Zur Senkung des Serumcholesterins durch verschiedene TAB sind zahlreiche Publikationen erschienen zu Tierversuchen, Fallberichten, unkontrollierten und kontrollierten Studien. Ein Cochrane-Review-Artikel hat diese Publikationen ausgewertet und dabei nur solche Studien berücksichtigt, die aussagekräftigen Kriterien genügten (2). Dazu gehörte ein Design mit Parallelgruppen oder Cross-over, falls Verum mit Plazebo oder einer Vergleichsmedikation verglichen wurde. Die Patienten mussten ein Gesamtcholesterin von mindestens 5,17 mmol/l (200 mg/dl) haben. Es wurden auch nur TAB als Monopräparate ausgewertet. Beim Alter der Patienten oder bei der Behandlungsdauer gab es keine Begrenzung. Die Cochrane-Autoren fanden bei intensiver Suche nur drei klinische Studien (1, 3, 4) mit insgesamt nur 262 Patienten, die diesen qualitativen Einschlusskriterien genügten. In der Studie von Bundy et al. (1) nahmen 75 ansonsten gesunde Erwachsene mit milder bis mäßiger Hypercholesterinämie (Gesamtcholesterin 6,0-8,0 mmol/l = 232-309 mg/dl) 12 Wochen lang 1280 mg/d eines standardisierten TAB ein. Das Gesamtcholesterin sank in der Verum-Gruppe von durchschnittlich 7,16 mmol/l (277 mg/dl) auf 6,86 mmol/l (265 mg/dl) und stieg in der Kontroll-Gruppe von 6,9 mmol/l (269 mg/dl) auf 7,03 mmol/l (272 mg/dl). Der Unterschied zwischen den Gruppen war statistisch signifikant (p = 0,025). Jedoch fanden sich bei den Unterfraktionen des Cholesterins (LDL, HDL) und den Triglyzeriden keine signifikanten Unterschiede. Diese Ergebnisse zeigen, dass die Studie viel zu klein ist für belastbare Aussagen oder gar Empfehlungen.

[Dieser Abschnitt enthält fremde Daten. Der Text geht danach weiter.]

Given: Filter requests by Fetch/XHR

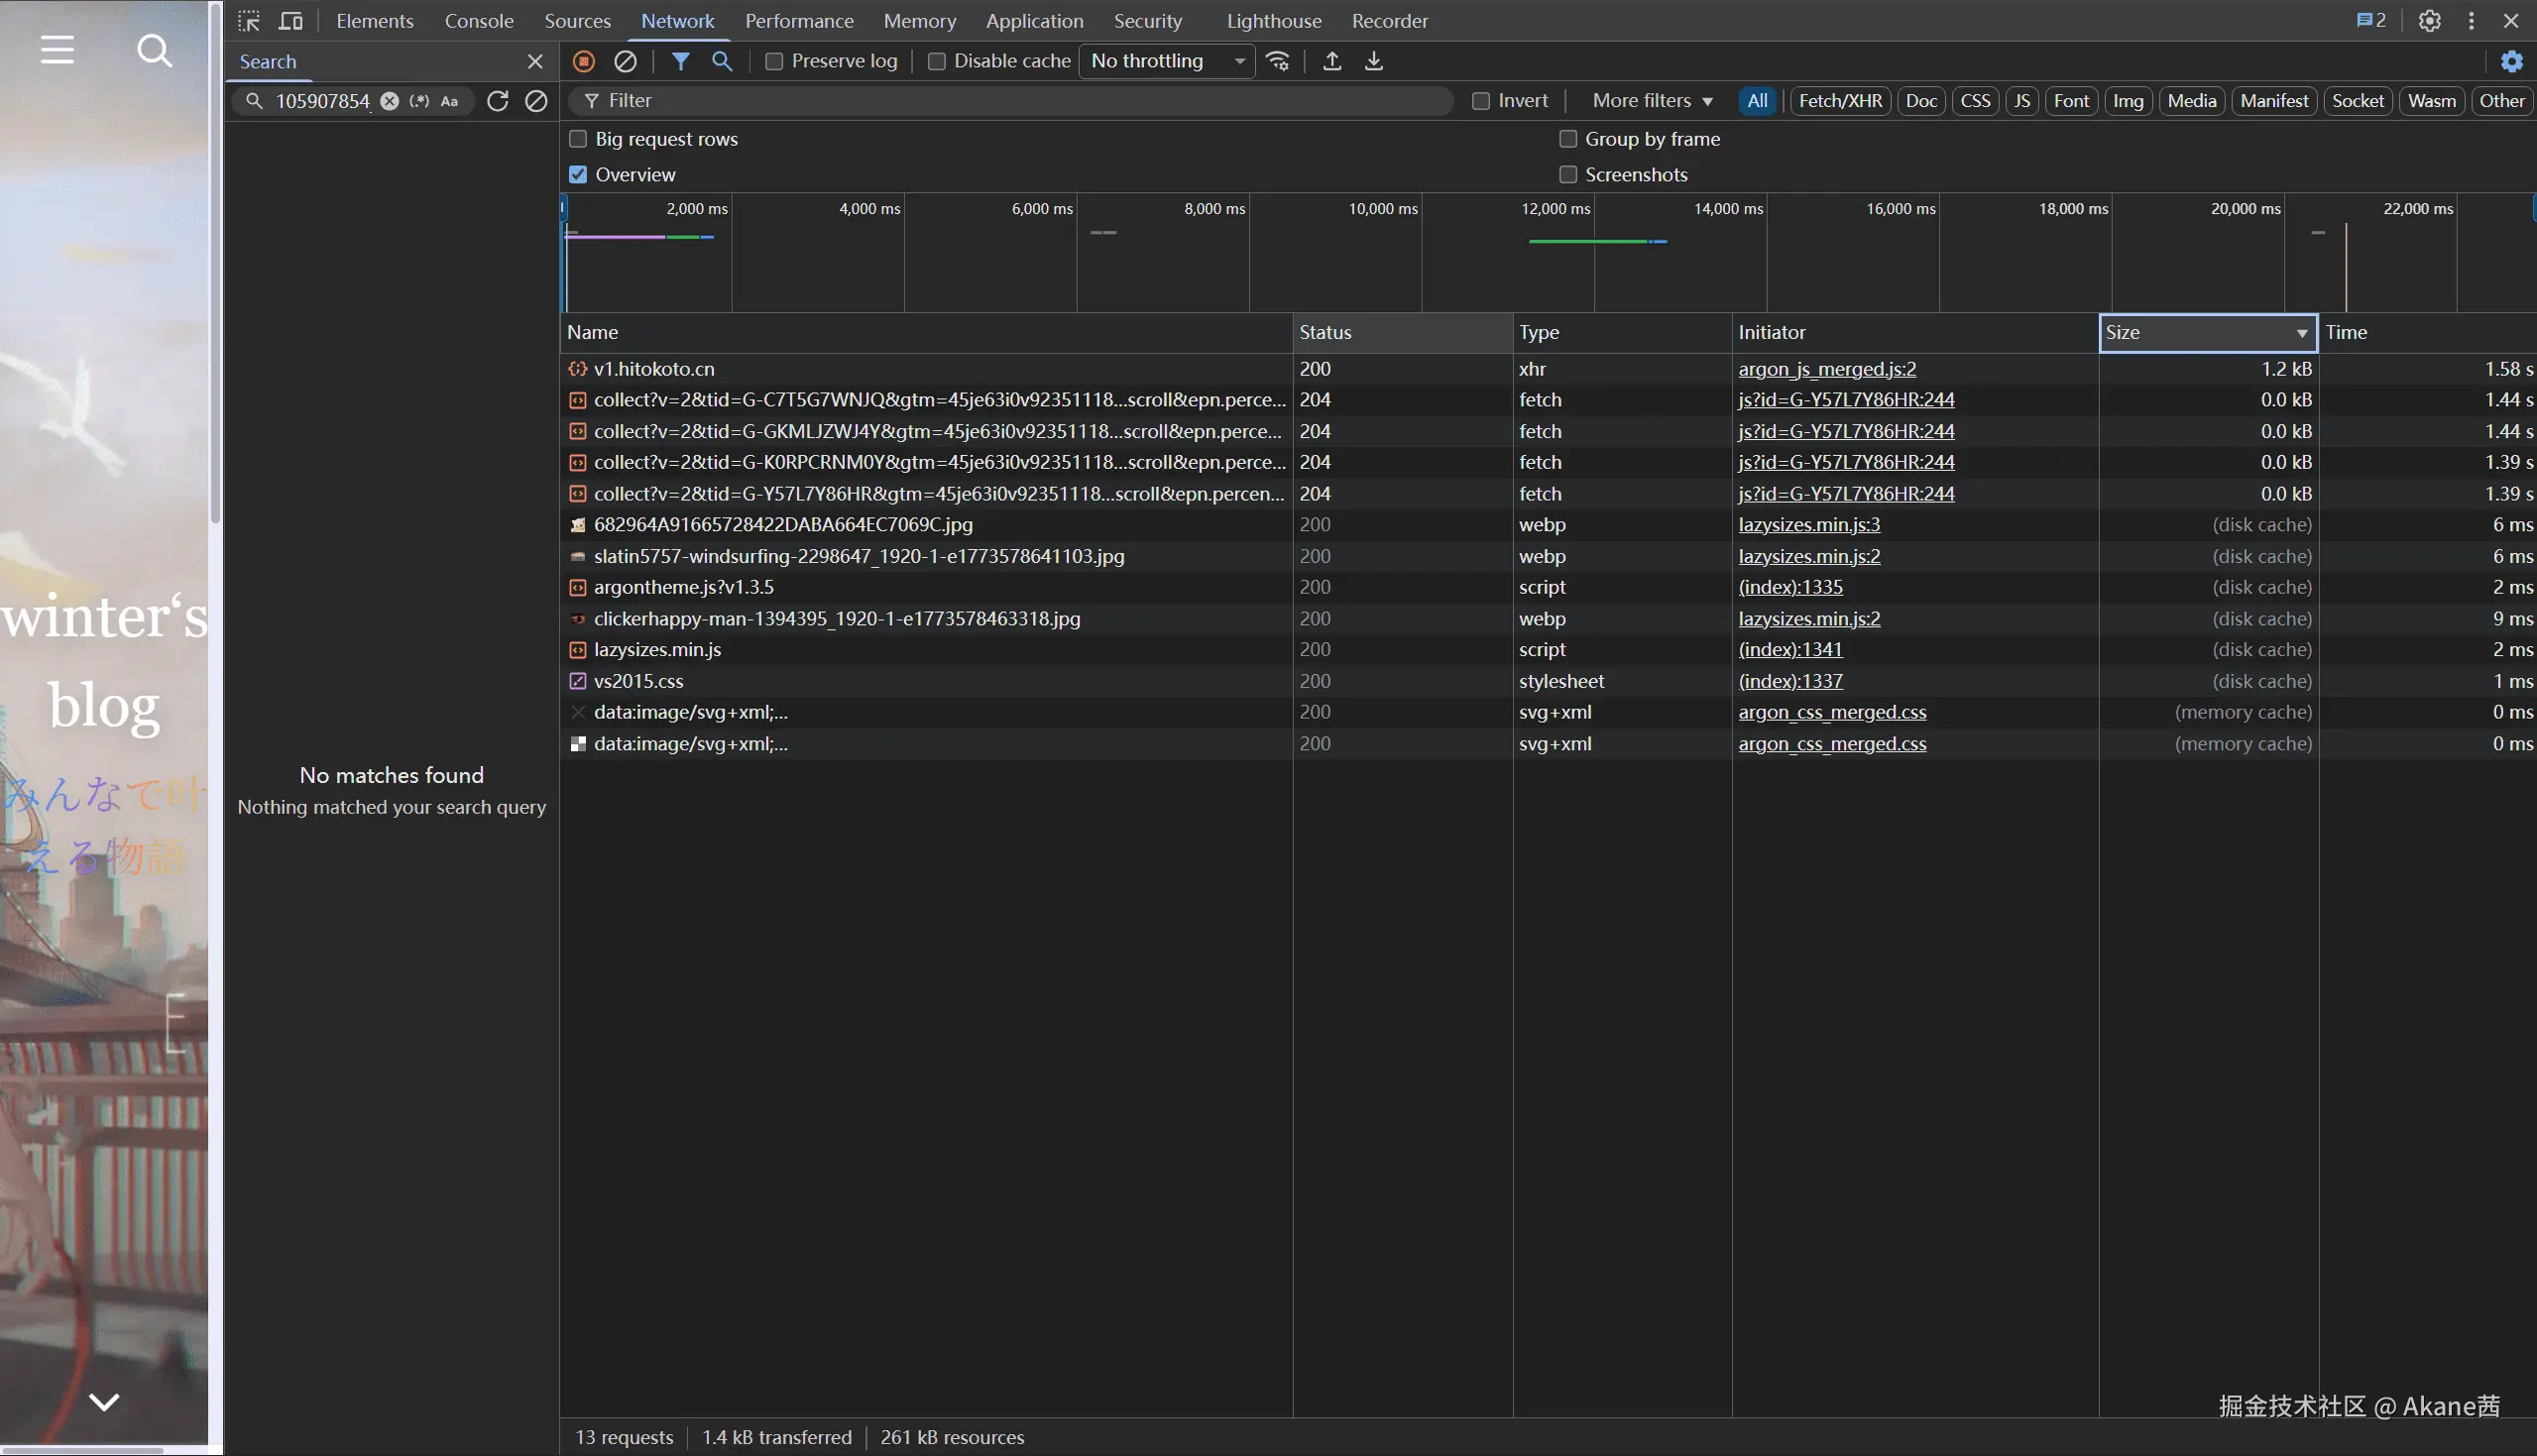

Auch in der Studie von Englisch et al. (3) mit 143 Patienten wurde das Gesamt-Cholesterin durch einen TAB gesenkt: von 7,74 mmol/l (299 mg/dl) auf 6,31 mmol/l (244 mg/dl), durch Plazebo von 7,69 mmol/l (297 mg/dl) auf 7,03 mmol/l (272 mg/dl). Der Gruppen-Unterschied war hochsignifikant (p = 0,00001), auch beim LDL-Cholesterin. Die dritte Studie (4) liegt nur als Abstract vor. In dieser Studie senkte ein TAB das Gesamt-Cholesterin bei Patienten mit anfangs > 5,95 mmol/l (230 mg/dl) gering.
Fazit: Die wenigen aussagekräftigen Studien lassen vermuten, dass (verschiedene) Trockenextrakte aus Artischockenblättern (TAB) bei einigen Patienten das Serumcholesterin moderat senken. Die Zahl der Studienteilnehmer war – selbst wenn man sie poolt – insgesamt zu klein und somit die Daten nicht verlässlich genug, um TAB als Behandlungsoption bei Hypercholesterinämie zu empfehlen. Dies gilt noch mehr für Aussagen zur Wirksamkeit auf relevante kardiovaskuläre Endpunkte. <<
Literatur
- Bundy,R., et al.: Phytomedicine 2008, 15, 668. Link zur Quelle
- Wider,B., et al.: Cochrane Database Syst Rev. 2013 Mar 28;3:CD003335. Link zur Quelle
- Englisch, W., etal.: Arzneimittel-Forschung 2000, 50, 260. Link zur Quelle
- Petrowicz,O., et al.: Atherosclerosis 1997, 129, 147.